Revelation Online is a free-to-play massively multiplayer online role-playing game (MMORPG) developed by NetEase, under the title Revelation () in China and Revelation Online in the rest of the world. It is published by My.com in Europe and North America, and received an open release worldwide on March 6, 2017. The game features classic MMORPG gameplay and is set in a world inspired by the books of the Chinese fantasy author Jiang Nan. Revelation Online receives regular update content updates, with the latest, Heaven and Earth, due for release in 2019.

Gameplay 

Revelation Online is set in the fantasy world of Nuanor, with its world, characters, and concepts being influenced by Chinese mythology and folklore, and based on stories written by the popular Chinese fantasy author Jiang Nan.

Revelation Online is set in an open world, and features over 100 hours of story content, raids and dungeons. Players can use the power of flight to explore and travel, with aerial combat available once players reach a certain level. Several classes are available, including the Assassin, Gunslinger, Spiritshaper, Vanguard, and Swordmage. Players can participate in PvP battles, guild battles, and team up to complete quests or enter into relationships.

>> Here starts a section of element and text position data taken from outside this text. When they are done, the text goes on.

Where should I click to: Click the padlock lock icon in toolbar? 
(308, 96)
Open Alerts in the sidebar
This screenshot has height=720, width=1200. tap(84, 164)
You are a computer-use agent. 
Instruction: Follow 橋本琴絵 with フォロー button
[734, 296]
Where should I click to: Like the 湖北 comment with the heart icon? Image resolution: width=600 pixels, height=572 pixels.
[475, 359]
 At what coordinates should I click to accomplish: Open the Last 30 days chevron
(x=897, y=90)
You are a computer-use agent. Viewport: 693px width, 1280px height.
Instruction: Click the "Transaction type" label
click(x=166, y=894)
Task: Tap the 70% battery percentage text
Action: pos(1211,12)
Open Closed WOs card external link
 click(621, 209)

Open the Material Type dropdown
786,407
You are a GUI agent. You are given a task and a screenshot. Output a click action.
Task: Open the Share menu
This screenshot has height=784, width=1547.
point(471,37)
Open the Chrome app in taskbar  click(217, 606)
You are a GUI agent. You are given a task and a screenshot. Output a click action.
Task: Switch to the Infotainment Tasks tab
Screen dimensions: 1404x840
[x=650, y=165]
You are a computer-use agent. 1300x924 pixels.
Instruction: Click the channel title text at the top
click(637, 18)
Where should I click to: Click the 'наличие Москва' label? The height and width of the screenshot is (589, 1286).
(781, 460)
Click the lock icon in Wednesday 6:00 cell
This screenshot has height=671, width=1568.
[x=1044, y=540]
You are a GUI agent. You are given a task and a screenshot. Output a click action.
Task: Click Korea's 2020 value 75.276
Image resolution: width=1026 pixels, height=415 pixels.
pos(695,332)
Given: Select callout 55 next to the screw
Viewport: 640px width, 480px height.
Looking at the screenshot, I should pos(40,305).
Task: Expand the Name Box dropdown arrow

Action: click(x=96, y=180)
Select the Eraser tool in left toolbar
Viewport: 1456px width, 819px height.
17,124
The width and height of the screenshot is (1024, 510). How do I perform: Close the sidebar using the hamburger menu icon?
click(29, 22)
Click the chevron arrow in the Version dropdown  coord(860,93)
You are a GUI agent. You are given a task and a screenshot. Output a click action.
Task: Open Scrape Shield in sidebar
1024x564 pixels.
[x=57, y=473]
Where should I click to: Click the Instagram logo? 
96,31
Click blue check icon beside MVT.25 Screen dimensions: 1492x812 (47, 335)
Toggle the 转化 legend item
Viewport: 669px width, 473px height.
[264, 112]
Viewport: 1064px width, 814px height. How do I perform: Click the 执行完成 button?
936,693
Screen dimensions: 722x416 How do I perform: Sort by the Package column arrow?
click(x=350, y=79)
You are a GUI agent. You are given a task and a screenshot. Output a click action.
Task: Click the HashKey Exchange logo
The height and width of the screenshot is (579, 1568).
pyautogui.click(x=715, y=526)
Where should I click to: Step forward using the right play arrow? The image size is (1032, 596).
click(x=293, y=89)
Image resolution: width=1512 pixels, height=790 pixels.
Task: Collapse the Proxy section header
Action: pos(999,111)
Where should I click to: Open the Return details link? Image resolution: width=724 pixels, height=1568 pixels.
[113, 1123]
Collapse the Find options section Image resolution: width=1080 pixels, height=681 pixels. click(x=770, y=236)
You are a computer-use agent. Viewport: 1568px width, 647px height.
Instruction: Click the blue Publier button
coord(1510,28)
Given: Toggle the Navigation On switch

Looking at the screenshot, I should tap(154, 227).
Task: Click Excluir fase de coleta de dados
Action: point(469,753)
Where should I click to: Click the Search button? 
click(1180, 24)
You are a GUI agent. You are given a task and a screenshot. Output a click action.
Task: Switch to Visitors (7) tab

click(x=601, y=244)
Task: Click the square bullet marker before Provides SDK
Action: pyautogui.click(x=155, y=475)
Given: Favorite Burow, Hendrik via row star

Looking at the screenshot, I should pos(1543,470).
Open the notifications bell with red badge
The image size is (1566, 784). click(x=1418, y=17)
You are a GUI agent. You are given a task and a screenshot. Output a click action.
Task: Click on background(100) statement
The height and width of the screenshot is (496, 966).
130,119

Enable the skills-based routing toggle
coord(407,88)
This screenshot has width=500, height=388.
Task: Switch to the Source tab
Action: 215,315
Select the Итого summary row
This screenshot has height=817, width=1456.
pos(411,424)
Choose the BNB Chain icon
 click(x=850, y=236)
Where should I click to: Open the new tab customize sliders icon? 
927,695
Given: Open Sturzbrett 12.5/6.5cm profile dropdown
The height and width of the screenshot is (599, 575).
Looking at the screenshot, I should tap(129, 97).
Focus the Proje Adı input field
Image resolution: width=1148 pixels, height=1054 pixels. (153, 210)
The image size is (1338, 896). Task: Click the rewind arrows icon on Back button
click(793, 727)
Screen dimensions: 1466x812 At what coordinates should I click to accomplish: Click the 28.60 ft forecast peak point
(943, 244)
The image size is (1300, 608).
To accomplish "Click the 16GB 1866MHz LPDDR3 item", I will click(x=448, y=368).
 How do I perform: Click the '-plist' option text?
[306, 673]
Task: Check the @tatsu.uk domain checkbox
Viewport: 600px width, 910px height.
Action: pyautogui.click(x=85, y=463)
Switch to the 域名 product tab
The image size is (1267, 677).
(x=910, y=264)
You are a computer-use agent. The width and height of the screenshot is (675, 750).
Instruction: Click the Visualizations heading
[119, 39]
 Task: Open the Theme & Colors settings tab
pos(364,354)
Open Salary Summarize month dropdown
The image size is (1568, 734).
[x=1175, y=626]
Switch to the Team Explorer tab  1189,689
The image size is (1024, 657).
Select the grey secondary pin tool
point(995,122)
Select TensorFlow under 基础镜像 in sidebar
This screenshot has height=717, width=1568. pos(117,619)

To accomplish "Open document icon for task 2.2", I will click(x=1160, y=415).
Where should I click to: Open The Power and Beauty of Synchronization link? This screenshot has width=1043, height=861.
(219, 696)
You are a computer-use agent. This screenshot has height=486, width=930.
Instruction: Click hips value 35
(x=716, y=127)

The content update Heaven and Earth, due for release in 2019, will add new story content, the ability to marry other players, Battle Companions (animals which act as pets and companions to the player character), and a challenging temple featuring twelve bosses based on the Chinese Zodiac signs.

Development and release 
Revelation Online was developed by China-based developer NetEase, who partnered with Blizzard Entertainment on Chinese versions of games such as World of Warcraft, Hearthstone, Diablo III, Warcraft III and StarCraft II. Development started in 2005 and Revelation Online was released for its open beta stage in China in June 2015.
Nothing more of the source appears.